Are you imagining something like this?

class RawIOBase(object):
   def flush(self): pass
   def _internal_close(self): pass
   def close(self):
     self.flush()
     self._internal_close()


class FileIO(RawIOBase):
   def _internal_close(self):
     # Do close
     super()._internal_close()

class SomeSubclass(FileIO):
   def flush(self):
     # Do flush
     super().flush()

   def _internal_close(self):
     # Do close
     super()._internal_close()

That looks pretty good.

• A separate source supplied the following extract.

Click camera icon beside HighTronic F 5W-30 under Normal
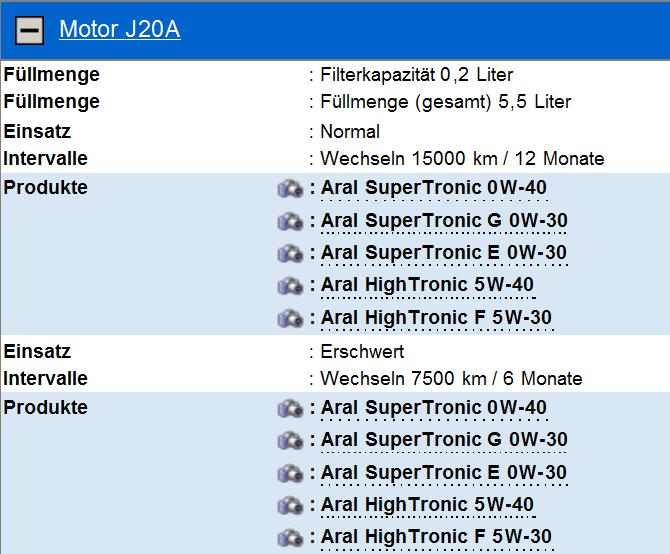The width and height of the screenshot is (670, 554). pyautogui.click(x=290, y=318)
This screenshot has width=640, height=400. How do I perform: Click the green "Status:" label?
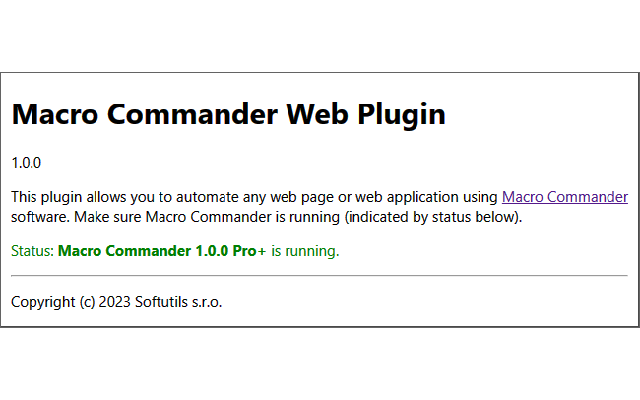[32, 251]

RawIOBase.close acts as the controller and 
.flush() calls move up the class hierarchy.

The downsides that I see:
- you need the cooperation of your subclasses i.e. they must call
   super().flush() in .flush() to get correct close behavior (and this
   represents a backwards-incompatible semantic change)
- there is also going to be some extra method calls

Another approach is to get every subclass to deal with their own close 
semantics i.e.

class RawIOBase(object):
   def flush(self): pass
   def close(self): pass

class FileIO(RawIOBase):
    def close(self):
      # Do close
      super().close()

class SomeSubclass(FileIO):
   def _flush_internal(self):
     # Do flush

   def flush(self):
     self._flush_internal()
     super().flush()

   def close(self):
     FileIO._flush_internal(self)
     # Do close
     super().close()

I was thinking about this approach when I wrote this patch:
http://bugs.python.org/file13620/remove_flush.diff

But I think I like your way better. Let me play with it a bit.